Что сделать:
a - Извлеки из отрывка о подпольной организации кусок, начиная со слов «Главное же, становилось» и заканчивая словами «на наш след.».
b - Какое наказание, судя по отрывку о подпольной организации, полагалось за одно только участие в антисоветской организации?
c - Продолжи отрывок о подпольной организации дальше, начиная сразу после его последнего предложения.

Выбранный текст:
○ ○ ○

Из всех своих наблюдений и впечатлений я сделал вдруг неожиданный вывод: я понял, что никого выше их уже нет, что они-то и есть руководители всей организации, а не только ветви. Намеки же, что нас очень много, чуть не по всей стране, были необходимы для нас как приманка. Но это как-то не разочаровало меня — даже несколько десятков человек, с моей точки зрения, были уже силой. Конечно, не могло больше и речи быть о штурме, о каком-то таинственном сигнале, которого мы все ждали, но дело не было потеряно — нужно было найти способы разрастаться быстрее, как-то привлекать людей и внедряться в уже существующие официальные организации. Надо было менять тактику.
Главное же, становилось бессмысленным наше бездействие — сигнала-то прийти не могло, и ожидание кончилось. Это бездействие и так очень плохо влияло на членов организации. Оказывалось значительно легче вовлечь людей, чем удержать. Как только проходило первое оживление, обучение конспирации и прочее, так постепенно наступала скука. Человек же не может жить в постоянном ожидании. Да и вовлечение новых членов из числа знакомых имело свой предел: в кругу общения каждого человека находилось ограниченное число подходящих. Так возникал застой, и люди разбредались кто куда. Любая же деятельность неизбежно навела бы КГБ на наш след.
Возникало неразрешимое противоречие: массовой и действенной организация могла стать, только открыто заявив себя, привлекши сразу всех сторонников и единомышленников в стране, — но тотчас и кончилась бы ее деятельность. За одно только участие в антисоветской организации полагалось 10 лет лагеря. И так было удивительно, что мы столько лет не проваливались, не нарывались на КГБ.

○ ○ ○

Исходные данные:

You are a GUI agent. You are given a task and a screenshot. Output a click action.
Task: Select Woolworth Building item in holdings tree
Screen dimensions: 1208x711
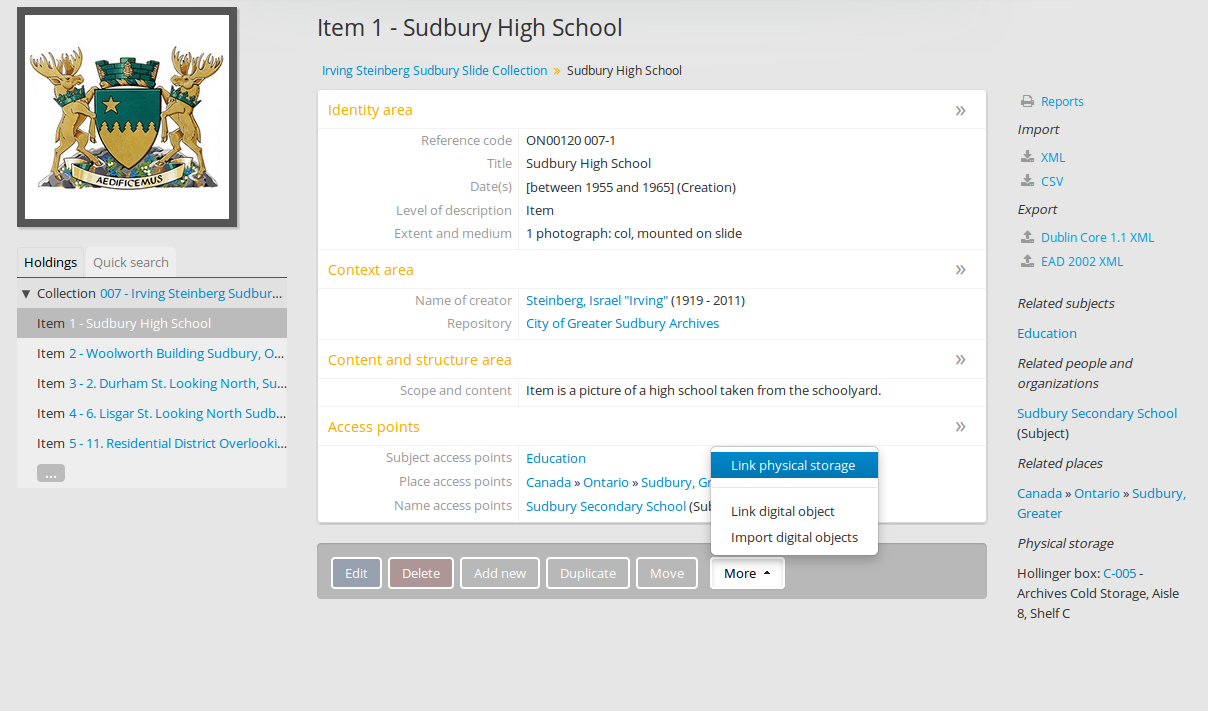click(x=176, y=353)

○ ○ ○

Ответы по пунктам:
a -
Главное же, становилось бессмысленным наше бездействие — сигнала-то прийти не могло, и ожидание кончилось. Это бездействие и так очень плохо влияло на членов организации. Оказывалось значительно легче вовлечь людей, чем удержать. Как только проходило первое оживление, обучение конспирации и прочее, так постепенно наступала скука. Человек же не может жить в постоянном ожидании. Да и вовлечение новых членов из числа знакомых имело свой предел: в кругу общения каждого человека находилось ограниченное число подходящих. Так возникал застой, и люди разбредались кто куда. Любая же деятельность неизбежно навела бы КГБ на наш след.

b - 10 лет лагеря.

c -
Но допустим, мы объявили бы себя каким-то образом, допустим, нашлись бы тысячи желающих вступить — как бы мы выяснили, не подосланы ли они к нам от КГБ? Откуда взялось бы доверие друг к другу? Да и нас самих, объявись мы, скорее всего сочли бы за провокаторов.
Чем больше размышляли мы об этом, тем меньше оставалось веры в возможность нелегальной работы. Получалась какая-то нелепость — наше членство в подпольной организации делало нас совершенно безопасными для власти. Этак, глубоко законспирировавшись и для камуфляжа вступив, например, в партию, человек может преспокойно всю жизнь прожить. Работать, ходить на партийные собрания и фактически поддерживать эту власть. Для пущей конспирации можно даже в КГБ поступить на службу! А с другой стороны — малейшее действие или неосторожность, и вся организация в тюрьме, ничего не сделав. Если же человек хочет действовать, то ему вовсе никакой организации не требуется — наоборот, она ему только мешает.
Уже много лет спустя, встречая в лагерях разнообразные организации, я понял, какой решающий вопрос возник перед нами, и радовался, что пережил все эти сомнения еще в детстве.
Действительно, все пятидесятые и шестидесятые годы, словно грибы, вырастали организации, союзы, группы и даже партии самых различных оттенков. Простительно было нам, пацанам, верить, что мы дело делаем, напускать таинственность, конспирировать с собственной тенью, обманывать друг друга, делая вид, что всюду НАШИ и скоро наступит день Z. Но когда в лагере встречаешь сорокалетних людей, получивших по десятке за то же самое, только плечами пожмешь. Ведь даже нам хватило ума сообразить, что всю страну не соберешь в такую организацию.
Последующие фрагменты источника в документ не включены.